Lomé, 28 fév. (ATOP)- Les activités du FESPACO se poursuivent dans la capitale du Faso. Les ambassadeurs togolais se sont consacrés à intensifier, le mardi 25 février, la promotion de la culture togolaise à travers leur stand, la projection du film « Ankara, l’héritage des Nanas Benz » de Sitou Ayité et le pitch de Marcelin Bossou sur son film Broken Drums.
Le film Broken Drums de Marcelin Bossou n’est pas encore sorti. Mais l’enjeu était de taille pour le réalisateur togolais ; il était mardi face à un jury pour le convaincre de lui attribuer le prix Yennenga postproduction afin de terminer le film. A l’en croire, tout s’est bien passé : « le pitch s’est bien passé ; on a montré quelques séquences du film au jury qui l’a apprécié, le public aussi a apprécié; on a eu des échanges, des questions-réponses avec le jury sur comment le projet est né, quels sont les moyens dont nous avons disposés pour tourner le film, de quoi nous avons besoin pour terminer le film ; à la fin du FESPACO, notre palmarès sera connu ».
Pour avoir une idée sur ce film, M. Bossou indique que « Broken drums est un long métrage fiction d’environ deux heures qui aborde le problème de l’immigration clandestine associé à l’esclavage et qui met en scène une jeune fille du nom de Manu ; Manu qui rencontre pour la première fois son père, un certain Simon, grand percussionniste de son état mais qui avait émigré clandestinement en Europe et qui est revenu ; et cette rencontre va réveiller des démons, des souvenirs qui ont causé des malédictions sur la famille et qui aujourd’hui impactent la vie de cette famille. Donc qu’est-ce que cette fille va faire pour exorciser ces malédictions, c’est de cela que mon film parle ».

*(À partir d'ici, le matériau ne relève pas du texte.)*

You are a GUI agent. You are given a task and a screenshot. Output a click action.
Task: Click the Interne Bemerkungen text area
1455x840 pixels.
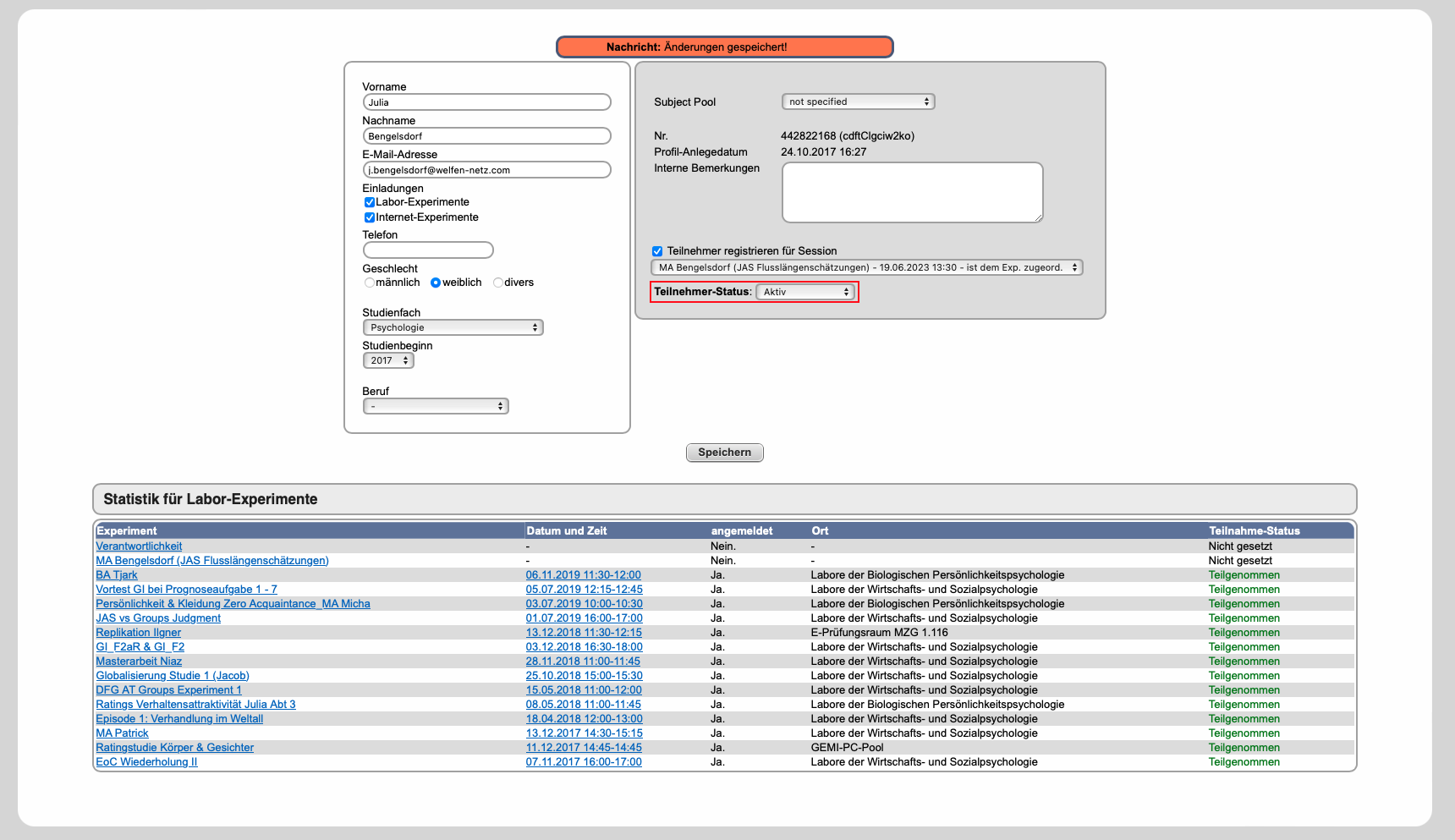[x=912, y=193]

Le film « Ankara, l’héritage des Nana Benz » a été projeté dans la catégorie Série. Il s’agit de l’histoire de Ruth, petite fille de Nana Benz, elle est attirée par le pagne et voudrait devenir styliste ; mais sa maman veut faire d’elle une pharmacienne. Quel est le mystère que cache cette maman ? Comment Ruth va-t-elle convaincre sa mère pour réaliser son rêve ? Voilà une histoire pleine d’énigmes, une histoire à rebondissement dans laquelle Ayité plonge les cinéphiles.
Le Togo et sa culture sont bien visibles à cette édition 2025 du FESPACO. Outre les six films en compétition, les visiteurs du Marché International du Cinéma et de l’Audiovisuel africains (MICA) apprécient la bonne organisation du Togo par rapport à son imposant stand. Que cette organisation, signe des efforts du gouvernement, saluée également par les réalisateurs togolais, soit couronnée de succès à la fin de la compétition.
Outre les prix officiels de cette 29e édition du FESPACO, 22 prix spéciaux d’une valeur de 97 millions de FCFA seront décernés. Ces prix spéciaux proviennent de 19 donateurs qui veulent soutenir le cinéma africain. La remise des différents prix est prévue le vendredi 28 février, avant la cérémonie de clôture samedi.